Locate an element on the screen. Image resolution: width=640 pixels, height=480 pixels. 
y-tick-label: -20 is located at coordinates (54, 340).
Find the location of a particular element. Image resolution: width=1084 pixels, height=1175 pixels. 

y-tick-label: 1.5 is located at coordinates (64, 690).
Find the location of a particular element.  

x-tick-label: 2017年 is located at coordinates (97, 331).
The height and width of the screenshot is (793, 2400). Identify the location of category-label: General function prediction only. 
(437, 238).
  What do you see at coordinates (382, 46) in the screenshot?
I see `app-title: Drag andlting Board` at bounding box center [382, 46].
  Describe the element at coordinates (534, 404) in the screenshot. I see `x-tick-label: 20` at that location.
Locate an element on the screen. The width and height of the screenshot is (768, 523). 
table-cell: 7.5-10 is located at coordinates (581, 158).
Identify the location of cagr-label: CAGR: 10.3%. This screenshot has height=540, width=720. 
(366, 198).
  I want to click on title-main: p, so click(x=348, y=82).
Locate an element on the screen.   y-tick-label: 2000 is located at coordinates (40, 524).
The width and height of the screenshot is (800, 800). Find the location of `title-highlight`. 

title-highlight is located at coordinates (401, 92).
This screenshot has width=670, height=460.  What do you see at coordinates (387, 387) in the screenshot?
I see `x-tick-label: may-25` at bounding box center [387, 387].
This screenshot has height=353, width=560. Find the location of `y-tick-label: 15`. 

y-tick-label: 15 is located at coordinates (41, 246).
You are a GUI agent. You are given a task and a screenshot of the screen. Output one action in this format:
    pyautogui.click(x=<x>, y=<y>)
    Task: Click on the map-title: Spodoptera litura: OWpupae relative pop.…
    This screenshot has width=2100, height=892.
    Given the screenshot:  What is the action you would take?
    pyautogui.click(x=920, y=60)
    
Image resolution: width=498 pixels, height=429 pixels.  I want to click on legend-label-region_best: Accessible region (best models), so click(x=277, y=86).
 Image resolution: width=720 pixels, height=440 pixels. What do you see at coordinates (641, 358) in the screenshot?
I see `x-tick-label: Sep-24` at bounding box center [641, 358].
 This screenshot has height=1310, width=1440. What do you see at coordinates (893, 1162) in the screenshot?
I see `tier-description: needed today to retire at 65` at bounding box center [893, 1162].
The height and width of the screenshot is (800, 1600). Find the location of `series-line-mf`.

------------------------------------------------

Put the lines above into a Markdown table with two columns, Row and Line. Number each row and leave out the blank lines.

### [Output]
| Row | Line |
|---|---|
| 1 | Locate an element on the screen. Image resolution: width=640 pixels, height=480 pixels.  |
| 2 | y-tick-label: -20 is located at coordinates (54, 340). |
| 3 | Find the location of a particular element. Image resolution: width=1084 pixels, height=1175 pixels.  |
| 4 | y-tick-label: 1.5 is located at coordinates (64, 690). |
| 5 | Find the location of a particular element.   |
| 6 | x-tick-label: 2017年 is located at coordinates (97, 331). |
| 7 | The height and width of the screenshot is (793, 2400). Identify the location of category-label: General function prediction only.  |
| 8 | (437, 238). |
| 9 |   What do you see at coordinates (382, 46) in the screenshot? |
| 10 | I see `app-title: Drag andlting Board` at bounding box center [382, 46]. |
| 11 |   Describe the element at coordinates (534, 404) in the screenshot. I see `x-tick-label: 20` at that location. |
| 12 | Locate an element on the screen. The width and height of the screenshot is (768, 523).  |
| 13 | table-cell: 7.5-10 is located at coordinates (581, 158). |
| 14 | Identify the location of cagr-label: CAGR: 10.3%. This screenshot has height=540, width=720.  |
| 15 | (366, 198). |
| 16 |   I want to click on title-main: p, so click(x=348, y=82). |
| 17 | Locate an element on the screen.   y-tick-label: 2000 is located at coordinates (40, 524). |
| 18 | The width and height of the screenshot is (800, 800). Find the location of `title-highlight`.  |
| 19 | title-highlight is located at coordinates (401, 92). |
| 20 | This screenshot has width=670, height=460.  What do you see at coordinates (387, 387) in the screenshot? |
| 21 | I see `x-tick-label: may-25` at bounding box center [387, 387]. |
| 22 | This screenshot has height=353, width=560. Find the location of `y-tick-label: 15`.  |
| 23 | y-tick-label: 15 is located at coordinates (41, 246). |
| 24 | You are a GUI agent. You are given a task and a screenshot of the screen. Output one action in this format: |
| 25 |     pyautogui.click(x=<x>, y=<y>) |
| 26 |     Task: Click on the map-title: Spodoptera litura: OWpupae relative pop.… |
| 27 |     This screenshot has width=2100, height=892. |
| 28 |     Given the screenshot:  What is the action you would take? |
| 29 |     pyautogui.click(x=920, y=60) |
| 30 | Image resolution: width=498 pixels, height=429 pixels.  I want to click on legend-label-region_best: Accessible region (best models), so click(x=277, y=86). |
| 31 |  Image resolution: width=720 pixels, height=440 pixels. What do you see at coordinates (641, 358) in the screenshot? |
| 32 | I see `x-tick-label: Sep-24` at bounding box center [641, 358]. |
| 33 |  This screenshot has height=1310, width=1440. What do you see at coordinates (893, 1162) in the screenshot? |
| 34 | I see `tier-description: needed today to retire at 65` at bounding box center [893, 1162]. |
| 35 | The height and width of the screenshot is (800, 1600). Find the location of `series-line-mf`. |